ギフテッド2Eの子を育てる保護者は、この疑問に何度もぶつかります。

難しい本は読める。

大人顔負けの発言をする。

好きな分野には驚くほど詳しい。

理解力も高い。

それなのに、提出物が出せない。

忘れ物が多い。

字を書くのが極端に苦手。

片付けができない。

時間を守れない。

朝の支度に毎日つまずく。

このように、高い能力と発達上の困難をあわせ持つ子どもたちは、2Eと呼ばれます。

2Eの子は、とても誤解されやすい存在です。

能力が高いので、困りごとが見えにくい。

一方で、困りごとが目立つので、能力も見えにくい。

その結果、「やればできるのにやらない子」「だらしない子」「努力不足の子」と見られてしまいます。

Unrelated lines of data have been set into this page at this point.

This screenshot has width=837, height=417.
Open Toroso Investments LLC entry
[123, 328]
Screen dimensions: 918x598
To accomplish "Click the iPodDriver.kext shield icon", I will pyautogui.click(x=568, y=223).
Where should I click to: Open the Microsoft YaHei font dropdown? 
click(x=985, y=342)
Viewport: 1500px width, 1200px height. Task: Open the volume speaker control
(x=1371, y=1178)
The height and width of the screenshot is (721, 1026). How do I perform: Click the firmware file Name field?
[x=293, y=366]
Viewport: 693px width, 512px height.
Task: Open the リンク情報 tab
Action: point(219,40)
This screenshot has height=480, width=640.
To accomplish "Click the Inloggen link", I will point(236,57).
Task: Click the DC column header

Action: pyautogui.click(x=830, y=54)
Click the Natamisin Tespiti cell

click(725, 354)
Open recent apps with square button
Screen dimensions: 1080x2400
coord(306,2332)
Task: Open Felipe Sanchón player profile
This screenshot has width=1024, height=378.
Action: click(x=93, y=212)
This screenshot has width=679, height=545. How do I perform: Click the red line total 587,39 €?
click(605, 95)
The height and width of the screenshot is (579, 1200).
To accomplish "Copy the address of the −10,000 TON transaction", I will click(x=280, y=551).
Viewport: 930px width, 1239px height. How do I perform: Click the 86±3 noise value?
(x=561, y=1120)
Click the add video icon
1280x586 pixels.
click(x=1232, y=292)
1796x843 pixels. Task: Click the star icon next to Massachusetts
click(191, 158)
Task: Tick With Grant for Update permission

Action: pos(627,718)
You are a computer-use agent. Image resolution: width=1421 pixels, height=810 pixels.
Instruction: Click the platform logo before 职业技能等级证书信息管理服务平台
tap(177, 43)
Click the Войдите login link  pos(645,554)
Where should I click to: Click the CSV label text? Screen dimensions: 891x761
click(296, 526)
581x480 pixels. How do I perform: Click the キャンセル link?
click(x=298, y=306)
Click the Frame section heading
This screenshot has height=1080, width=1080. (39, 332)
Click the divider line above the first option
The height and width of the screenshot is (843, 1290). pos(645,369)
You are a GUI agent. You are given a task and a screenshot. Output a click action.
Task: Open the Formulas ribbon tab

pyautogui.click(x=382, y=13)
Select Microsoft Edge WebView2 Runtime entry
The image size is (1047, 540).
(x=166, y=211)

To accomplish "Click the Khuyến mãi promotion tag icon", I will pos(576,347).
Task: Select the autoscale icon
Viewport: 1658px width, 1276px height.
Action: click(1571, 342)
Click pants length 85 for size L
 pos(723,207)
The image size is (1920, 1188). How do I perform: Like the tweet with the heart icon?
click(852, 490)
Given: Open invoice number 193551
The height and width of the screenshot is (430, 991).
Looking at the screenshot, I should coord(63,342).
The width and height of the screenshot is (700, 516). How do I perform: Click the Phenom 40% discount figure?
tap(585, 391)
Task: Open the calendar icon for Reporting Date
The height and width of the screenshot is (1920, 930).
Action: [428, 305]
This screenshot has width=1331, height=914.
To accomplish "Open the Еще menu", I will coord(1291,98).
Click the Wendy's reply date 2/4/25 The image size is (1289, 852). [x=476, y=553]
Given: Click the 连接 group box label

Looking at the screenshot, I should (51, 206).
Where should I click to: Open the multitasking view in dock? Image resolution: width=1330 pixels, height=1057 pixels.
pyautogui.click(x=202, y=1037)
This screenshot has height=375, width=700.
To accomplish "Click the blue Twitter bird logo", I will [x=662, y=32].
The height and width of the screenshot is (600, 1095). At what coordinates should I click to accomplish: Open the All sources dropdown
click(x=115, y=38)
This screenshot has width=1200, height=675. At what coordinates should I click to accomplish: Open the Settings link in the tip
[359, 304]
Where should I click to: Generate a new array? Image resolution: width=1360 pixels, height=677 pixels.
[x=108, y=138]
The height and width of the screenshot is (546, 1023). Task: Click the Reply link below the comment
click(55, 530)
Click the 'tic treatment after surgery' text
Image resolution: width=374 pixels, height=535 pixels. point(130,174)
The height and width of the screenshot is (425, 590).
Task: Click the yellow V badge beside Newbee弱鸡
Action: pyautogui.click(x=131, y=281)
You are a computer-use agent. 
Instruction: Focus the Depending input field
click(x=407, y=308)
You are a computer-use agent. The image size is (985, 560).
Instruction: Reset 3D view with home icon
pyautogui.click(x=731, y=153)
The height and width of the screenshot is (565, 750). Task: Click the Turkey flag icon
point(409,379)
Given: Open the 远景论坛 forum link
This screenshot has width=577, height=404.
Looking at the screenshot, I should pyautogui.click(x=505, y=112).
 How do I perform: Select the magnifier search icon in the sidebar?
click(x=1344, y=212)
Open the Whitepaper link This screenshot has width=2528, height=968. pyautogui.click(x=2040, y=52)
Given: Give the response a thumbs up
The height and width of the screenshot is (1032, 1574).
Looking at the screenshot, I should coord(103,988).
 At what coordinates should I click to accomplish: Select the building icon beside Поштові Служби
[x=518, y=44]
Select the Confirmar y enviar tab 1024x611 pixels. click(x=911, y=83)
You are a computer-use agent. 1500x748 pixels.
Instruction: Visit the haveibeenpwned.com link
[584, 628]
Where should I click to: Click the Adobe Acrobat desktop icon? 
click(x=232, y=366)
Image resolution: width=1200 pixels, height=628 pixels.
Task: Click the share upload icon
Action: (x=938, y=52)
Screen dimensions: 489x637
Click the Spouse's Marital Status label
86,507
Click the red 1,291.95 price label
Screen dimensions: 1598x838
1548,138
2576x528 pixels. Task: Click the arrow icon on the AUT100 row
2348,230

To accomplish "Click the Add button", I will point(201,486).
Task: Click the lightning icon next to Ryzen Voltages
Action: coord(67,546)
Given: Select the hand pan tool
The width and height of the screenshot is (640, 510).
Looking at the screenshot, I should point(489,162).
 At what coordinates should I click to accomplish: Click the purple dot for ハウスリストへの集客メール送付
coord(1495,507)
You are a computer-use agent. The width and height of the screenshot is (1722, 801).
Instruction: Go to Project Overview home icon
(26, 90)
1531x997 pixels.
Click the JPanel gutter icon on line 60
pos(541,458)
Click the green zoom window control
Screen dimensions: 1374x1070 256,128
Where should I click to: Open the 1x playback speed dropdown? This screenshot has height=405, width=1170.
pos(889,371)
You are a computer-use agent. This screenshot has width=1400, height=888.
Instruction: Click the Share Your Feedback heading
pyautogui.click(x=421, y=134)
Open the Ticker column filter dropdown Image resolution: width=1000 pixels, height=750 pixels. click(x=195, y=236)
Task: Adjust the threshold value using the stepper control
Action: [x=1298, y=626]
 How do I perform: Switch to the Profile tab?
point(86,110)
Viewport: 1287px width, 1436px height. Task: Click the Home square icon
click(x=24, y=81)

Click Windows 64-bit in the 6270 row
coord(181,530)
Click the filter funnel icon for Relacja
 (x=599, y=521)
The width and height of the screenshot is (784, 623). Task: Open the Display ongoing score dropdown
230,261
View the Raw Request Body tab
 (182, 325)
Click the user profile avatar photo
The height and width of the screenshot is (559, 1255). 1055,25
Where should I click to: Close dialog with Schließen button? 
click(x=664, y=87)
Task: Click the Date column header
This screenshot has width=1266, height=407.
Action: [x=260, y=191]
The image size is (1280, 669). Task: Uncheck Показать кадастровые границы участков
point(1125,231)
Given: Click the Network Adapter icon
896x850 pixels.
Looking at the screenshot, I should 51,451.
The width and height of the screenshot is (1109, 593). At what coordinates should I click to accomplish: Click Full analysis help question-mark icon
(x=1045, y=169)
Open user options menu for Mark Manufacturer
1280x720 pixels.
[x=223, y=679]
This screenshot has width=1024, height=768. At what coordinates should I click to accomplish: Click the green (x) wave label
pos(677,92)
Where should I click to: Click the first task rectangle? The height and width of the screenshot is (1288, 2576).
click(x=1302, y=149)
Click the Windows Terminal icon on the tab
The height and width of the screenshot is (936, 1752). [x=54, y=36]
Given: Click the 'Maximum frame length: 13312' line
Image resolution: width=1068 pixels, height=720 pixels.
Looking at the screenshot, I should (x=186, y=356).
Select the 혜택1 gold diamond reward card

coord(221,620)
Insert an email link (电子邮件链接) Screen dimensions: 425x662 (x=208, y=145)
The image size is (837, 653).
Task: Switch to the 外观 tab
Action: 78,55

でも、本人の中では本当に苦しんでいることがあります。

考える力はあるのに、手が追いつかない。

理解はできるのに、書くことが苦手。

アイデアはあるのに、形にする前に疲れてしまう。

やりたい気持ちはあるのに、始める手順が分からない。

時間の感覚がつかめない。

持ち物を頭の中だけで管理できない。

このギャップは、本人にとっても大きな苦しみです。

「自分はできるはずなのに、なぜできないのか」

「みんなが普通にできることが、なぜ自分にはこんなに難しいのか」

そう感じて、自信を失う子もいます。

2Eの子に必要なのは、根性論ではありません。

仕組みです。

書くのが苦手なら、タイピングや音声入力を使う。

忘れ物が多いなら、玄関にチェックリストを置く。

予定変更が苦手なら、先に見通しを示す。

時間管理が苦手なら、タイマーや視覚化を使う。

提出物は、小さな段階に分ける。

片付けは、場所と手順を決める。

苦手を努力だけで乗り越えさせるのではなく、力を出せる環境を作るのです。

2Eの子は、できない子ではありません。

力の出し方が、一般的な学校の形と合っていないことがあるだけです。

「できるのにできない」と責める前に、

「どうすれば、この子の力が出せるのか」

そう考えること。

その視点に変わったとき、子どもの見え方は大きく変わります。